Would you believe, Disney? The mastermind behind ScentAir, the name of the company providing these intoxicating aromas, is a former Lockheed Martin rocket scientist turned Disney Imagineer. Disney is all about making your experience as enchanting as possible. ScentAir's philosophy is no different. In their "Scent Science" section, online, they claim to harness:
"...the power of emotion linked with smell - and put it to work for your business.We've helped our clients... fix problems (like making a greasy restaurant smell fresh and clean), sample fragrances (by wafting custom scents for patrons to enjoy and purchase), and sell more product...from coffee to clothes and speakers to shoes."
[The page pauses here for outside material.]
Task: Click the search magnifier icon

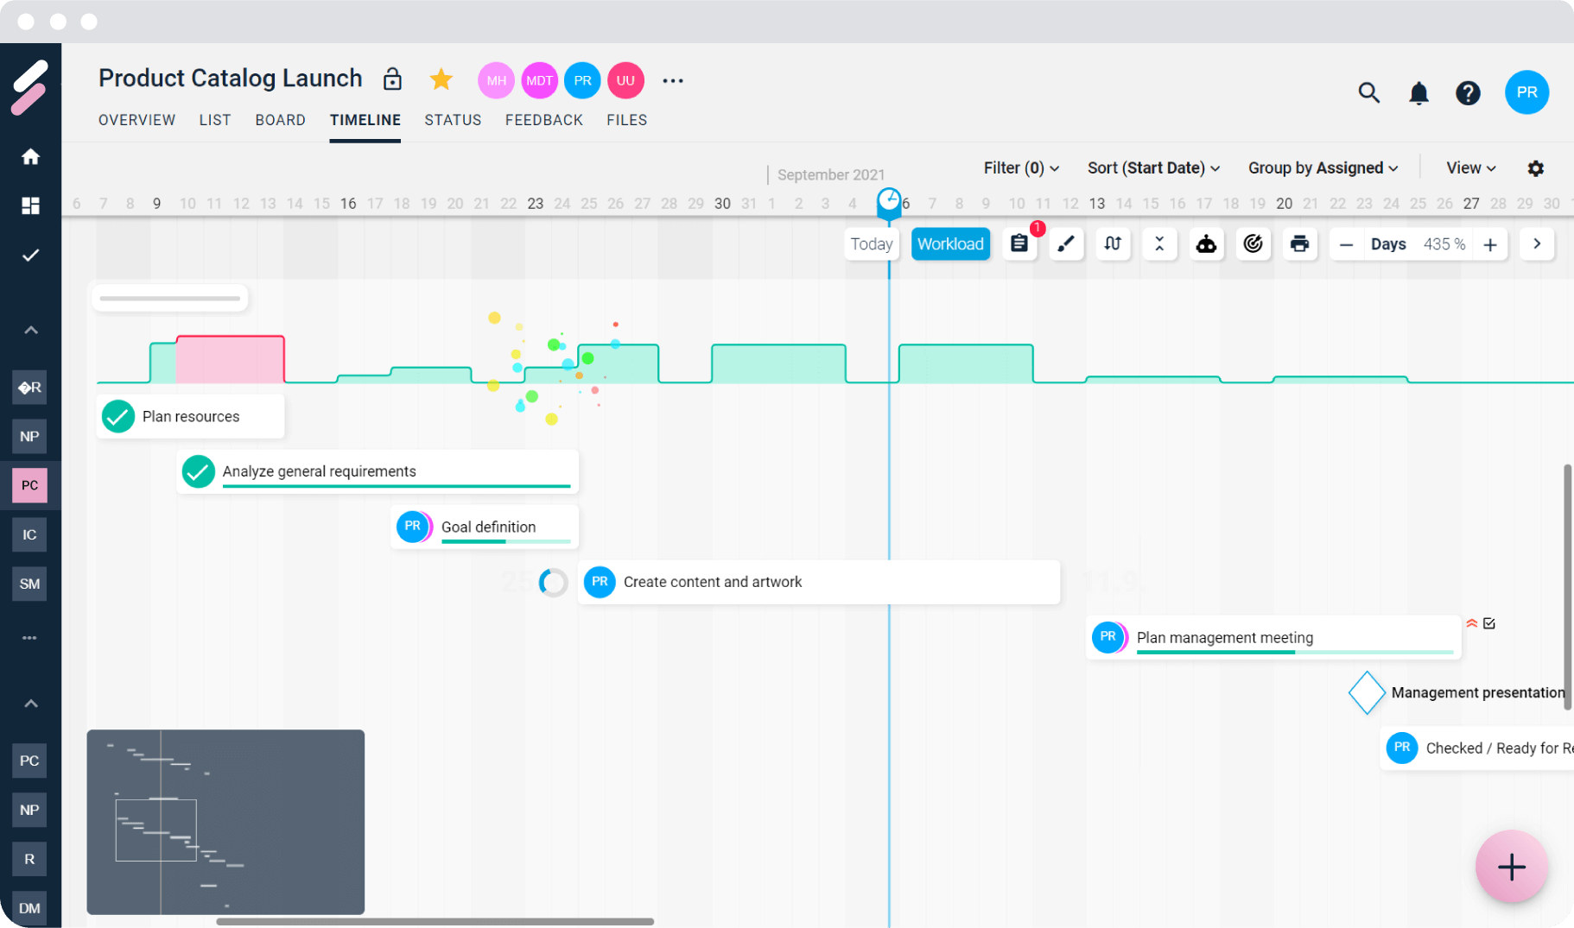Action: click(x=1368, y=93)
In the food business, isn't it a RED FLAG when a store has to mask it's odor? Natural smells are one thing, but, superimposed fragrances to "make a greasy restaurant smell fresh and clean" is totally different. Call me crazy, but, I always welcome the scent of generic PineSol in my grocery store- I know it has been cleaned. I also welcome the smell of sour milk or funky fish as a defense mechanism/ deterrent away from those would-be food purchases. 'Hard to make those rational decisions when "Lindt Chocolate" is distracting my better judgement. More importantly, are these smelly judgement infractions even safe for us?
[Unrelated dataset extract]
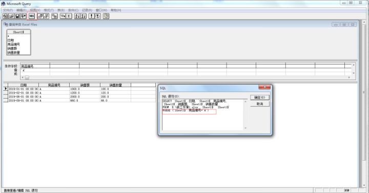Screen dimensions: 369x193
Task: Click the New Query toolbar icon
Action: point(6,16)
The American Lung Association concluded that most air fresheners have negative impacts on those with lung conditions- approximately 40 MILLION Americans! I, myself, am a migraine sufferer. There are about 30 million of us. I can't even walk by a Yankee Candle without plugging my nose for fear of a migraine attack, so I avoid those stores and those products at all costs. I would be angered if my local supermarket's superficial market strategy was the result of my migraine or worse... my child's asthma attack! Wouldn't you?
Listen, I'm all for business tactics and market strategies, but, not when it comes to disguising MY food. That's just wrong. I would be looking out for these little black hunger enhancers your grocery stores, if I were you. I'd be willing to bet this is something Giant Eagle would fiddle with? So, if you are there and start getting a headache, crave a BLT on rosemary focaccia, all while humming "it's a small world after all," you know you've found one.